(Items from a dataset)
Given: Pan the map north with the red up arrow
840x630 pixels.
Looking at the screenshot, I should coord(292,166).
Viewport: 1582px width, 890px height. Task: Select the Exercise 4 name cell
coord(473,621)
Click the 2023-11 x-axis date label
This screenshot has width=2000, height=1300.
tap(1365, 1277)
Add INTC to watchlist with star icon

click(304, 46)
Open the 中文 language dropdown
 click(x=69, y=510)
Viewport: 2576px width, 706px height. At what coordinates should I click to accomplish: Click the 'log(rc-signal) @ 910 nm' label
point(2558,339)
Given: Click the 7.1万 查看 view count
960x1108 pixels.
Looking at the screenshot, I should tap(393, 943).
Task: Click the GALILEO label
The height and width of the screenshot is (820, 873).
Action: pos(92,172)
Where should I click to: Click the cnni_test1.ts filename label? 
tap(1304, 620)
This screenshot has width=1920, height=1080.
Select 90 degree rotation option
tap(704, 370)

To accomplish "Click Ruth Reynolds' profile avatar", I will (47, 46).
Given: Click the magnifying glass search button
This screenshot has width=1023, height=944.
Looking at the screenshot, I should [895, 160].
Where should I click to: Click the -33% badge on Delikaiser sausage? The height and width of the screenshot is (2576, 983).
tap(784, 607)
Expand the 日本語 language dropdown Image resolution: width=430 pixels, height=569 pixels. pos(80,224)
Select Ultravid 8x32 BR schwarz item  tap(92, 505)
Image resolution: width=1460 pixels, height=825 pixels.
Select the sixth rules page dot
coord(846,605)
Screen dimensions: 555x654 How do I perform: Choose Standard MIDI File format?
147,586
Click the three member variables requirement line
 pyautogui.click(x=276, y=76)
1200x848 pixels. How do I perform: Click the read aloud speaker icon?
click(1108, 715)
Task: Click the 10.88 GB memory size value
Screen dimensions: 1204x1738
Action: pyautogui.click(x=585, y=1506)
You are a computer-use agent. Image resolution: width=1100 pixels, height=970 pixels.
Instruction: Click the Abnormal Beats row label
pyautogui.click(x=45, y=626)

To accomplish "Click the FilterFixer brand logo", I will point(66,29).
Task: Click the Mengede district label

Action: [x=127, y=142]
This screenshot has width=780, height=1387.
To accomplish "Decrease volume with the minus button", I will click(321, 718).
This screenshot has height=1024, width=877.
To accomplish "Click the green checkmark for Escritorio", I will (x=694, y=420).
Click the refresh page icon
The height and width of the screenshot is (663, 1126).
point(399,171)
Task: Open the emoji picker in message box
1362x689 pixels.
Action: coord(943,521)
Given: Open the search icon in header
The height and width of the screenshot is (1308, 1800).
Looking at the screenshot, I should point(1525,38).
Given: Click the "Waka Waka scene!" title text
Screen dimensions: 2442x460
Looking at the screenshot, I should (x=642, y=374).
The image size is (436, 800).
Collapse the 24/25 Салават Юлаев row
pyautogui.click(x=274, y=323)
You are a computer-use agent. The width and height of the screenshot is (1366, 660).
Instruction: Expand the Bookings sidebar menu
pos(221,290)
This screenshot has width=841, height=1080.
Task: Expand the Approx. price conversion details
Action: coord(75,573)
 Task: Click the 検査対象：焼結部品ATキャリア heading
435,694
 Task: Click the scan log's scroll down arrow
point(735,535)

**WHAT TO WORK ON**
Rewrite the items starting at the line that contains "You are a computer-use agent. Image" and ending at the line that contains "Action: [x=127, y=142]", requests included. Multiply every coordinate in the answers by 2.05 and round each result to a whole number, with halves rounded up.

**REPLY**
You are a computer-use agent. Image resolution: width=1100 pixels, height=970 pixels.
Instruction: Click the Abnormal Beats row label
pyautogui.click(x=92, y=1283)

To accomplish "Click the FilterFixer brand logo", I will point(135,59).
Task: Click the Mengede district label

Action: [x=260, y=291]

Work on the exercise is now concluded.